À notre connaissance, les suites données à ces recommandations sont les suivantes. Sur le premier point visant à mieux associer le Parlement, la Cour a, dans le cadre de ses travaux sur l'exécution budgétaire, été amenée à préciser ses critiques sur l'absence de transparence et les pistes pour y remédier. Nous constatons que l'information du Parlement sur le fonctionnement du dispositif de compensation de charges du service public de l'énergie reste incomplète : en effet, le rapport annuel de performances (RAP) 2017 mentionne l'existence de charges à compenser et le projet annuel de performances (PAP) 2019, même s'il apporte des informations un peu plus détaillées sur le chaînage, ne détaille pas la répartition des paiements entre exercices.

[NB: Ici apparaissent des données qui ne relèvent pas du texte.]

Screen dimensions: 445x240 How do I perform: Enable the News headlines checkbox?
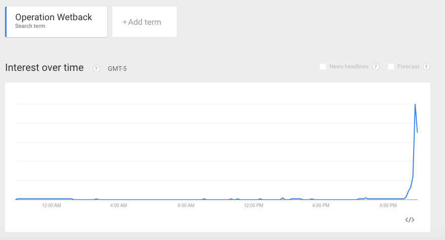(322, 67)
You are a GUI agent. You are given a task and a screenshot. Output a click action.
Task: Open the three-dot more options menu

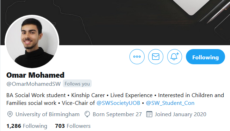pos(137,57)
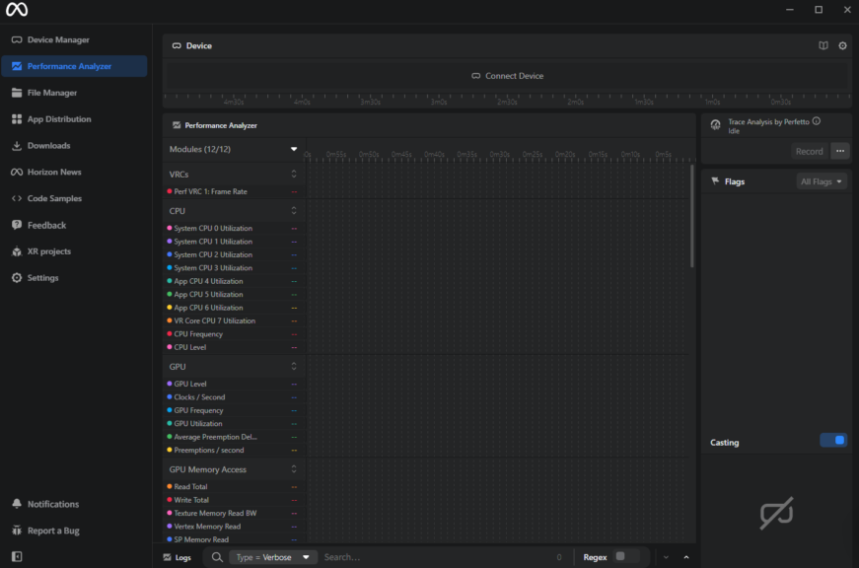Collapse the CPU metrics group
Viewport: 859px width, 568px height.
(x=293, y=211)
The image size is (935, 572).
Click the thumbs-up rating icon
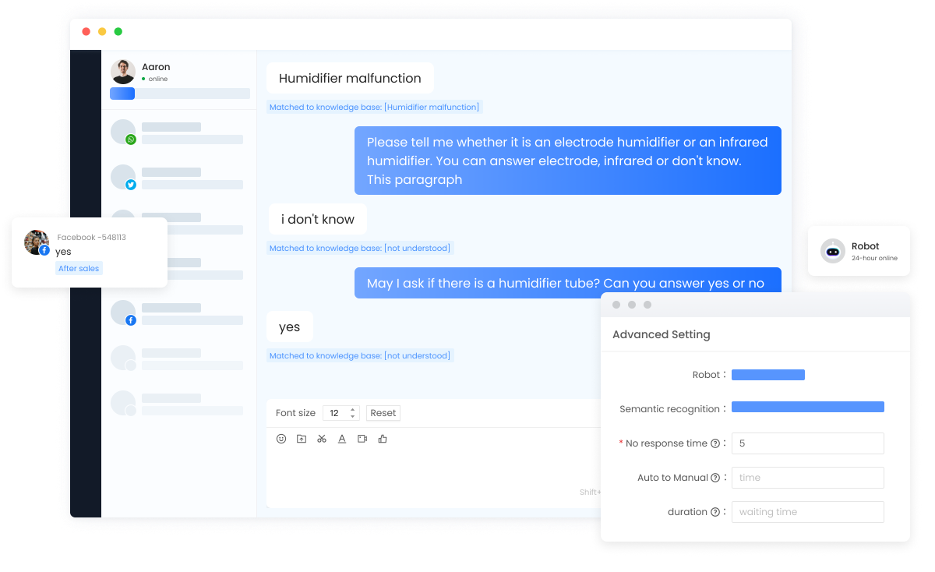tap(383, 439)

Concernant la publication des coûts, de leurs modalités de calcul et de la mise en transparence des engagements de long terme, la Cour constate que la situation n'a pas évolué : les travaux conduits par les instances administratives ne sont pas publics et n'associent pas le Parlement, en dépit de la nomination au sein du comité de gestion des charges du service public de l'électricité d'un représentant de l'Assemblée nationale.

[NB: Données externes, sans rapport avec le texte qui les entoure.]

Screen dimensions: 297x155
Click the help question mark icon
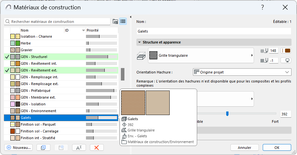263,7
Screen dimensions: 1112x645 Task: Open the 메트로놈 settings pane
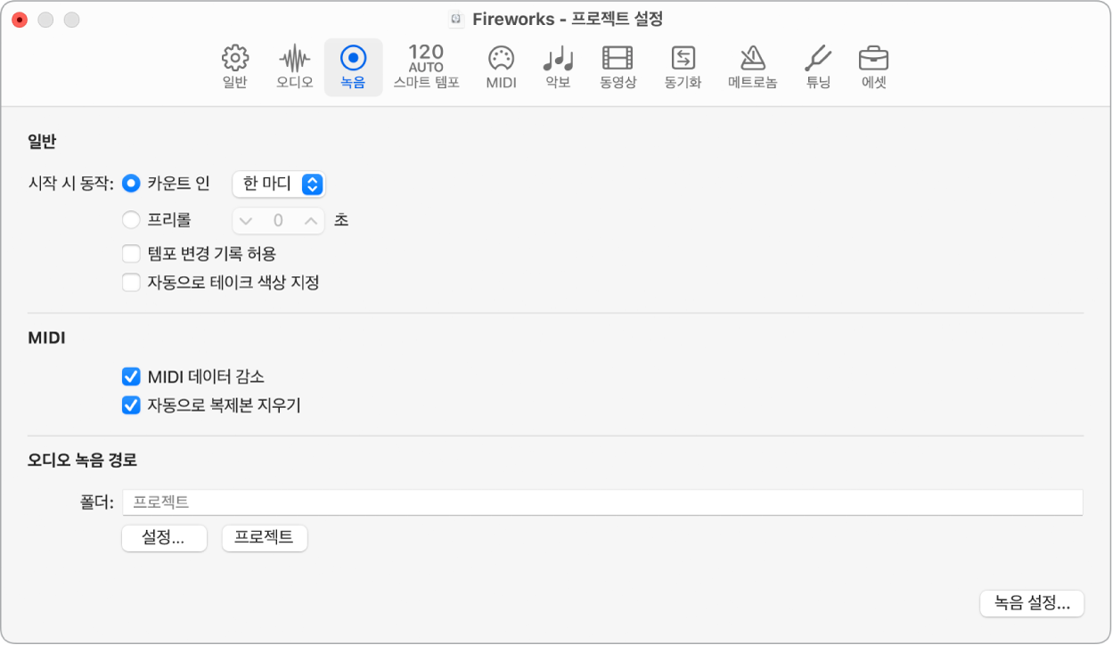[752, 68]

Pour ce qui est de la gouvernance, de l'instauration d'une instance analogue au COR et du renforcement du pilotage interministériel, la Cour ne dispose pas formellement d'éléments permettant d'établir que ses recommandations ont été suivies. A été ajouté aux instances existantes un Haut conseil pour le climat, composé de treize experts, qui ne remplit pas exactement les missions attendues d'un conseil d'orientation de l'énergie, de par sa composition, mais aussi sa mission, qui est centrée sur la lutte contre le réchauffement climatique et n'embrasse donc pas toutes les composantes d'une politique en faveur des EnR.